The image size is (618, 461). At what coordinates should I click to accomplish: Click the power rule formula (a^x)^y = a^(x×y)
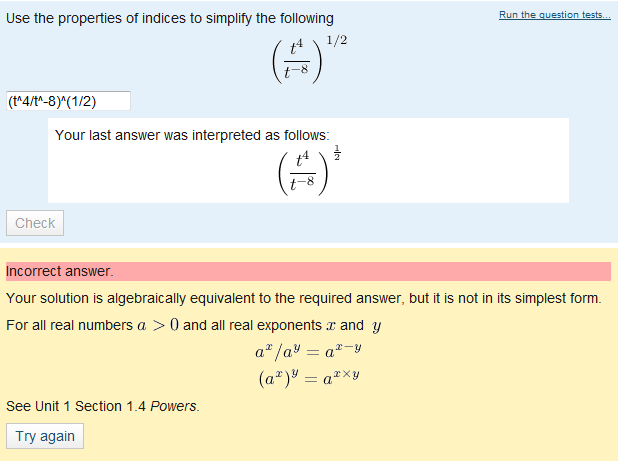coord(309,378)
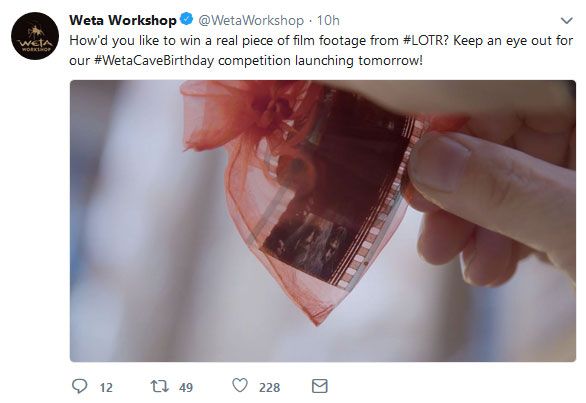The height and width of the screenshot is (403, 586).
Task: Send tweet via Direct Message envelope icon
Action: pyautogui.click(x=320, y=386)

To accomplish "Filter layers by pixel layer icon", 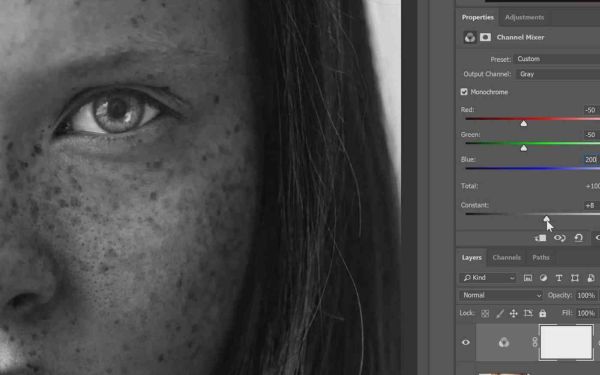I will coord(528,278).
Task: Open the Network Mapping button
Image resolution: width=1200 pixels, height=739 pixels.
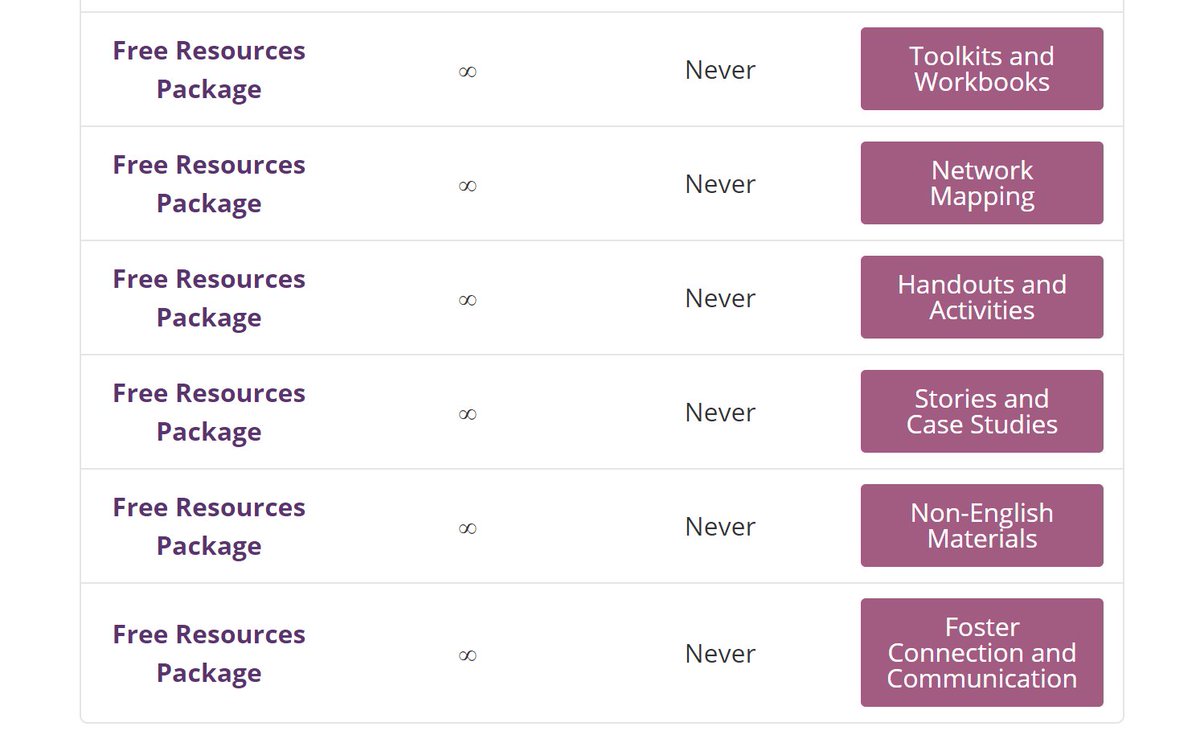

■ PROBLEM TO SOLVE ■
Reproduce, with no pictures, the lines from the one containing "Task: Open the Network Mapping button" to the end of the records above, exactly and inclusively.

■ REPLY TO THE EXERCISE ■
Task: Open the Network Mapping button
Image resolution: width=1200 pixels, height=739 pixels.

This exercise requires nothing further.